§ DATASET EXTRACT:
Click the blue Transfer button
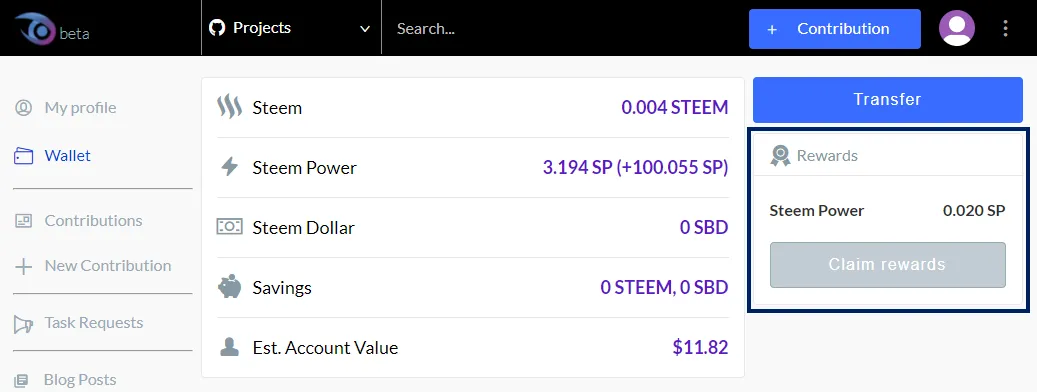Image resolution: width=1037 pixels, height=392 pixels. (888, 99)
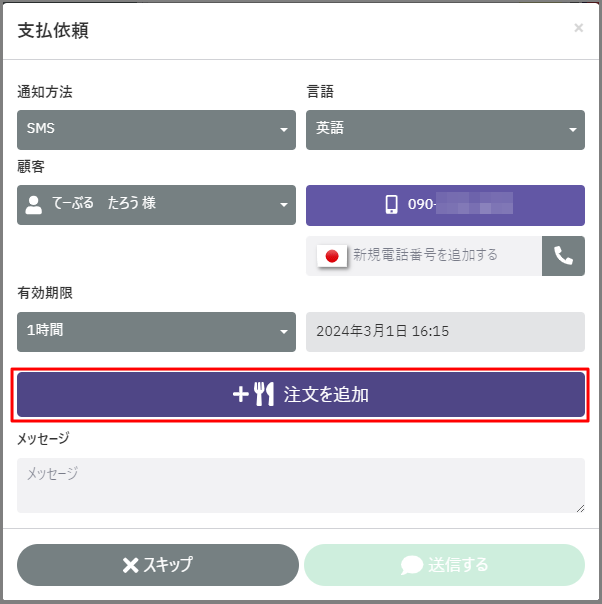Click the mobile phone icon on number button
Screen dimensions: 602x604
(391, 205)
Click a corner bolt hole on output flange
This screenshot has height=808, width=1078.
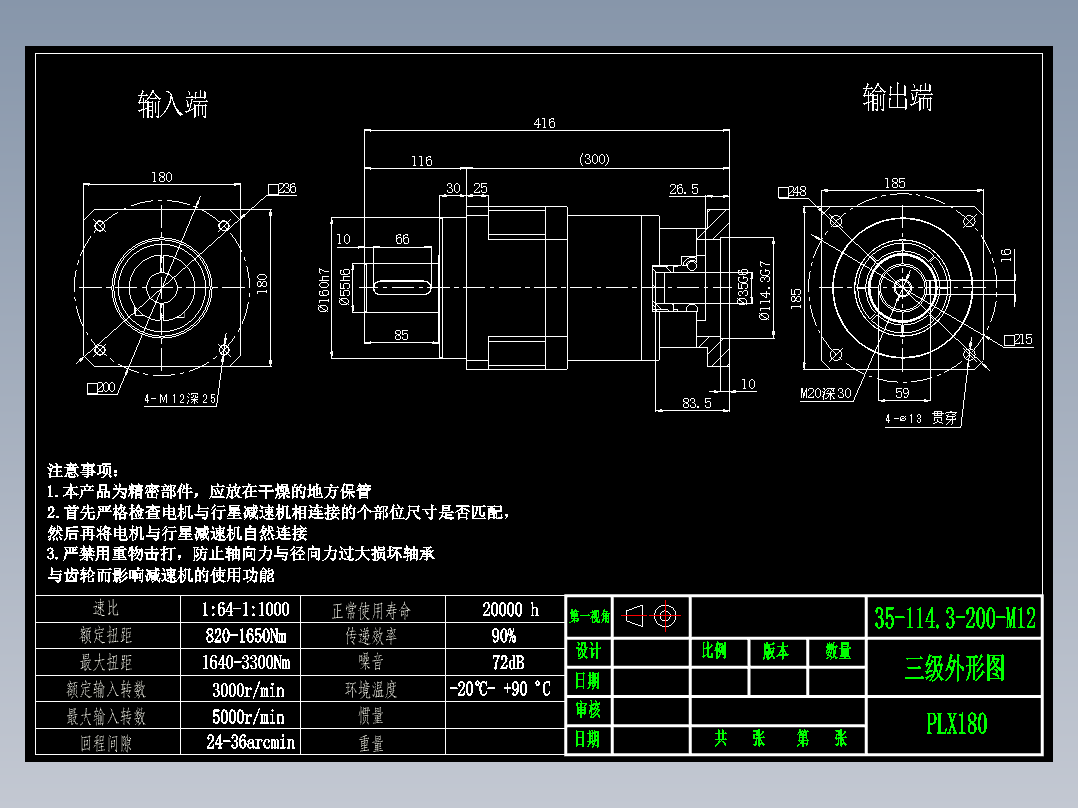(x=836, y=219)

§ YOUR INSTRUCTIONS: Omit every picture, then reproduce the rest of the listing exactly.

§ ANSWER FOR THIS EXERCISE:
Click the blue Transfer button
Image resolution: width=1037 pixels, height=392 pixels. (888, 99)
Click the mobile phone icon on number button
Screen dimensions: 602x604
(391, 205)
Click a corner bolt hole on output flange
This screenshot has height=808, width=1078.
(x=836, y=219)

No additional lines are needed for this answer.